Je ne sais pas si un jour tu liras ces lettres mais pour moi cela m'aide à tenir le cap.

Je ne me fais pas à l'idée que tu veuilles mourir. Que pour toi la seule solution soit la mort.

Jours et nuits, je cherche les raisons de ce mal être.

Libéres toi de ce qui te fait tant souffrir en l'exprimant. N'attends pas que l'on te pose les questions.

Ose le dire. Tu ne pourras pas me faire souffrir plus que je ne souffre. La souffrance est ancrée en moi.

Si tu meurs tu ne pourras pas t'expliquer, donner ta version des faits.

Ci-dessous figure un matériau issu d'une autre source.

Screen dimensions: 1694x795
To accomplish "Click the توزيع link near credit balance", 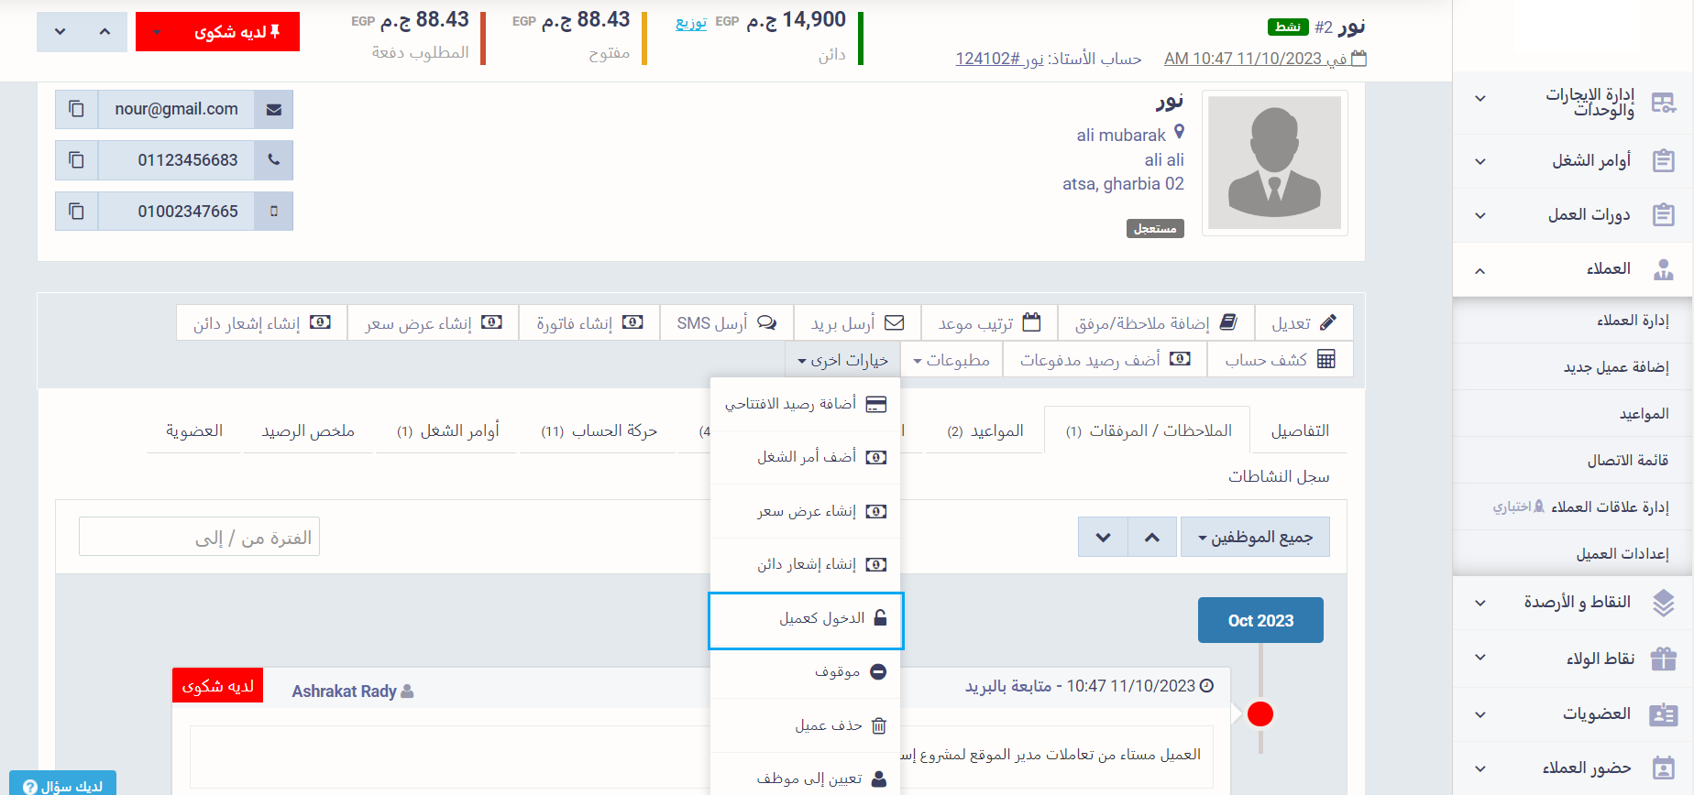I will (691, 22).

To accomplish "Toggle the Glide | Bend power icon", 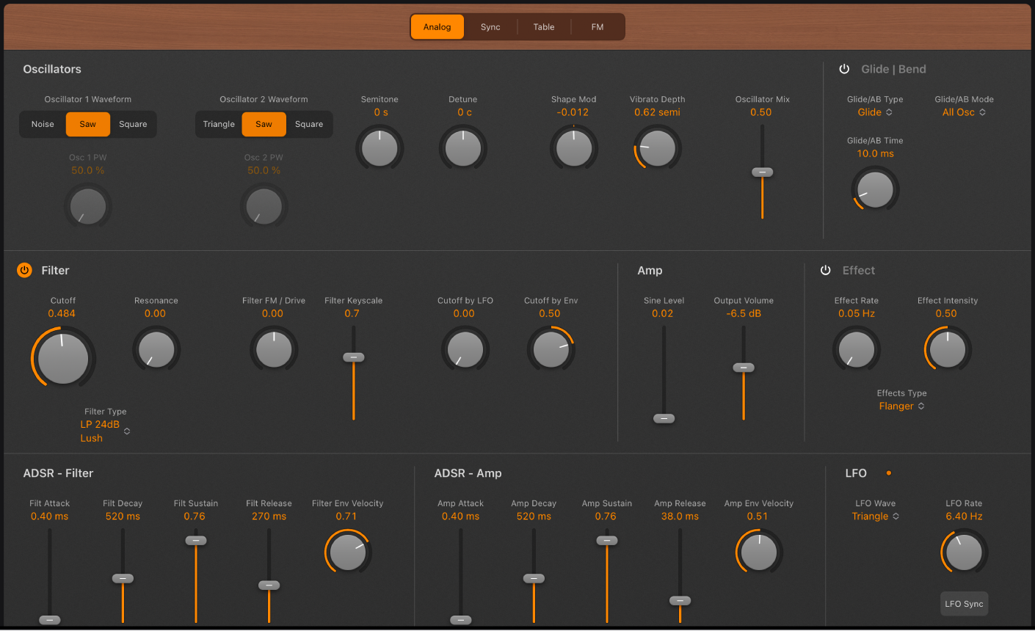I will pos(844,69).
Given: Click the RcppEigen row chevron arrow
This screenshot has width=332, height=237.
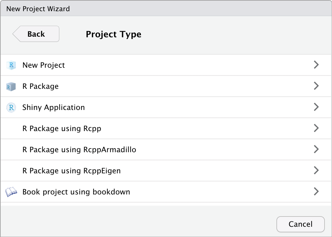Looking at the screenshot, I should [316, 170].
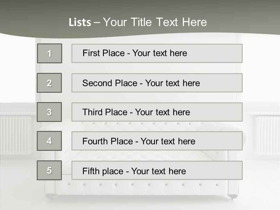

Tu ne supportes pas l'incarcération, je le comprends, je suis claustrophobe. Je pense ressentir les mêmes choses que toi. La peur de la nuit, le silence, les bruits des pas feutrés dans le couloir, cette impression d'étouffement suite à cette angoisse qui monte, les pleurs et les cris des autres détenus, le bruits des clés, ce sas que l'on ouvre et referme à tout moment, personne à qui parler, seul avec soi même. moi, je ne peux pas vivre sans toi. Que deviendrais-je sans toi ? La douleur et la souffrance, me seront insupportable.